SELECTED PASSAGE:
--------------------------------


          So, for fans of the Flames circa 2015, lets not forget that history, but look forward as this team makes some new, incredibly exciting history that no one will ever forget!

      • KACaribou

        I agree that this looking back to an over-priced, lazy, under-achieving lot is very depressing.

        How did we get here today? Easy Feaster gutted the team of Sutter’s screwups and left cap space.

        I would rather read about every minute detail of last season than these depressing teams which detail the decline of Darryl Sutter’s abilities as a GM. Last year was by far the most entertaining since the 1980s and that includes 04/05.

        What?! A good possession team and they still sucked?! Thought that stat was bullet-proof?

      • FeyWest

        I think it’s good especially for those starting out as flames fans not necessarily the history and it gives historical context and a way to see how the team trended. Thanks Ryan!

        • KACaribou

          With all due respect FeyWest, we failed to “trend” most of the time. There isn’t much to be learned from our recent history at all except what not to do.

          Goodness if we want to teach young people the history of the Flames let us not dwell on horrible seasons like most were from 1990 to 2013 (2004 the exception of course).

          Hey kids here’s a history lesson: From the early 90s the Flames had talented players who happened to lose every playoff overtime game they played going from season to season until they could no longer make the playoffs. The odds they beat were like 250/1, they lost so many sudden death contests. Yeah baby!, right?

          After that, the team – partially due to finances and the low Canadian dollar – sucked for years until the magical run in 2004.

          After that we collected a series of players who were somewhat talented but lazy, cowardly, with no heart to play with good team guys like Iggy and Conroy. This was the Sutter GM era.

          Jay Feaster gutted the retched Sutter regime, and our new management made some good solid choices… and here we are with some talent, heart, and a whole lot of hope.

          Young people, I implore you to study the 1980s. The wars with the Oilers were utterly historical. We will never see hockey like that again, and any of us old enough to have seen it are very fortunate indeed. Those were the greatest Flames teams ever and we can only hope the team we are presently building will emulate the greatness of the 1980s.

--------------------------------

Records contained in a dataset:

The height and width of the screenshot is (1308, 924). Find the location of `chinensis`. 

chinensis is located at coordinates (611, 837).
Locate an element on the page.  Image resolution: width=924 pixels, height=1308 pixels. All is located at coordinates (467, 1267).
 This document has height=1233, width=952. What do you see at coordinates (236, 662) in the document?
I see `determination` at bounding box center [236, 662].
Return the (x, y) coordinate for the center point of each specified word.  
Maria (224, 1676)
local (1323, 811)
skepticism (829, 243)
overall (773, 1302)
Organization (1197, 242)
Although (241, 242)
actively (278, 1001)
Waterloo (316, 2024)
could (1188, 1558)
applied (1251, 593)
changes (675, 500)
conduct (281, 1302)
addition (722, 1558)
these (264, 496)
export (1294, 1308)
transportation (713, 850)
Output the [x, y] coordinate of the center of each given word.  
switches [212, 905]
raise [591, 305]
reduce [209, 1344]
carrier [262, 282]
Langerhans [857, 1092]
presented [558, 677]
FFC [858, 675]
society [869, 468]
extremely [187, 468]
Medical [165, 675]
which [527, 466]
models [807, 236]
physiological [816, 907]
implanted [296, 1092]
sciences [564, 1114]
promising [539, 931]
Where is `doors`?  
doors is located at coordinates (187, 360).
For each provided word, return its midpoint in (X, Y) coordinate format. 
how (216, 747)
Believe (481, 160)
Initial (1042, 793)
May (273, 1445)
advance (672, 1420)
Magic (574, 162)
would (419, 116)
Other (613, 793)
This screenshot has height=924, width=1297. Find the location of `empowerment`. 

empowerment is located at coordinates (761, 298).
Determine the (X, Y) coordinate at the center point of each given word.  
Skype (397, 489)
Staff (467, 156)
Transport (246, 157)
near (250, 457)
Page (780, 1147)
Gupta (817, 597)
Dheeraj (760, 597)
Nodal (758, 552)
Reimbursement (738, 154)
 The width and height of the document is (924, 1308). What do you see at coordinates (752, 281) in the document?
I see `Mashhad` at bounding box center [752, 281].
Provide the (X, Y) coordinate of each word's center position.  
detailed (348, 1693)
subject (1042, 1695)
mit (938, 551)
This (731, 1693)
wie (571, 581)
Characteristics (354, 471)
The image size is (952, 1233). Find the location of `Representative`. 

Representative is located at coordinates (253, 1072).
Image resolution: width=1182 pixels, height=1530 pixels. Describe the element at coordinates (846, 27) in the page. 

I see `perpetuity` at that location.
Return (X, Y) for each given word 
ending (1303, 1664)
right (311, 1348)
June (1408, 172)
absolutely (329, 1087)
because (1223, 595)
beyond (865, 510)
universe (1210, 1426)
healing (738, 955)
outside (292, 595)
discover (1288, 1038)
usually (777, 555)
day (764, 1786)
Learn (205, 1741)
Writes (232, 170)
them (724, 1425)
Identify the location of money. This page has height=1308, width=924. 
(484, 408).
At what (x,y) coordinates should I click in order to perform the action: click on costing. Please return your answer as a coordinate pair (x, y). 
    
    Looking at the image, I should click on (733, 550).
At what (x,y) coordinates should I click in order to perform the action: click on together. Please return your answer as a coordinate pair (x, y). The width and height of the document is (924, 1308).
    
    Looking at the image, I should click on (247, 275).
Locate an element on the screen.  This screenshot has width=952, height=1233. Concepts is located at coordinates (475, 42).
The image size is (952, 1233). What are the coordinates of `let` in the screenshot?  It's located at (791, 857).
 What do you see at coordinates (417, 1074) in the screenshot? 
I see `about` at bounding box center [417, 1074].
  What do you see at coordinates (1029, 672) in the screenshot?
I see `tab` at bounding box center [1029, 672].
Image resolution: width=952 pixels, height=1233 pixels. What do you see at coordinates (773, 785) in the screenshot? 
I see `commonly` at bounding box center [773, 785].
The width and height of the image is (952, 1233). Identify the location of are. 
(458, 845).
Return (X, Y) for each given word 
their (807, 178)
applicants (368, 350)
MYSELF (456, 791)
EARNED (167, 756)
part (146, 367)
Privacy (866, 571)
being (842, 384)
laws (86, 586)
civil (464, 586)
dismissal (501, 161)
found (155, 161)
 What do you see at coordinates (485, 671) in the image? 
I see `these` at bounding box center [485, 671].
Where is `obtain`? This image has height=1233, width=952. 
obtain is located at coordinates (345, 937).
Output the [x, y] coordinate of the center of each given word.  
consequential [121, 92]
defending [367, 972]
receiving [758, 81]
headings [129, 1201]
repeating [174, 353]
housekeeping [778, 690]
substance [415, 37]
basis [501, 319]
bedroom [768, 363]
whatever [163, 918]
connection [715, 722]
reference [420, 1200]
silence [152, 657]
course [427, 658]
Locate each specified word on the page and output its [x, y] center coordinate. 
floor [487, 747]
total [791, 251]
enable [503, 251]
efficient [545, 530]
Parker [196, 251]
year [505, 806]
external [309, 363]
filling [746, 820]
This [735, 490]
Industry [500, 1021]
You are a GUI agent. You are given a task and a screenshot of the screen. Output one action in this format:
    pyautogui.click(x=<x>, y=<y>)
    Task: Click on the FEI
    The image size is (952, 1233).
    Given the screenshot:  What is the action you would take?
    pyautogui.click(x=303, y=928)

--------------------------------

LIST OF TASKS:
1) In the Flames comment thread, how does KACaribou explain the way the team arrived at its current position? Answer in one to three sentences.
2) Write what comes next in the Flames comment thread, following its last comment.

ANSWERS TO THE PROBLEMS:
1) KACaribou says that Jay Feaster gutted the team of Darryl Sutter's mistakes and left cap space. The new management then made good, solid choices, leaving the team with some talent, heart, and a great deal of hope.

2)
      • The Last Big Bear

        That defense is still the best defense “on paper” I’ve seen in the NHL since the 2007 Anaheim Ducks.

        Regehr, Phaneuf, Bouwmeester, Giordano, that’s 4 guys who were or would soon be #1 defencemen.

        Too bad it didn’t work out.

        At all.

        For anyone.

      • ngthagg

        I’m surprised at the amount of . . . maybe not hate, but dislike for these articles. Considering that there’s not much going on, it’s nice that someone is still producing content. And it’s good to remember the team’s history, good and bad.

        The big eye-opener for me has been the solid corsi results we got when we first assembled the team of veterans. My memories of the post-lockout stretch are of a descent into failure, but we actually had some competitive teams, both by traditional and advanced stats.

        I’ve acquired a powerful distaste for acquiring veterans, but it’s good for me to remember that you CAN bring in experienced players to improve the team. Building from within is not the only option.

      • MattyFranchise

        Hindsight being 20/20 I think I would rather have Stajan instead of Phaneuf. Which is what the whole trade ultimately boiled down to.

        McElhinney for Toskala was a clear upgrade at the time.

        Jokinen and Prust for Higgins and Kotalik is a clear loss.

        I’ll look into what those picks turned into later.

        09-10 was a lateral move year imo.

      • ChinookArchYYC

        2009/10 was the last year the Flames would dominate teams by hemming them in their own zone most of the game, only to lose the puck on a broken play and get scored on. Deeply deflating to watch. 2015 was about returning the karmic favour and man that was fun.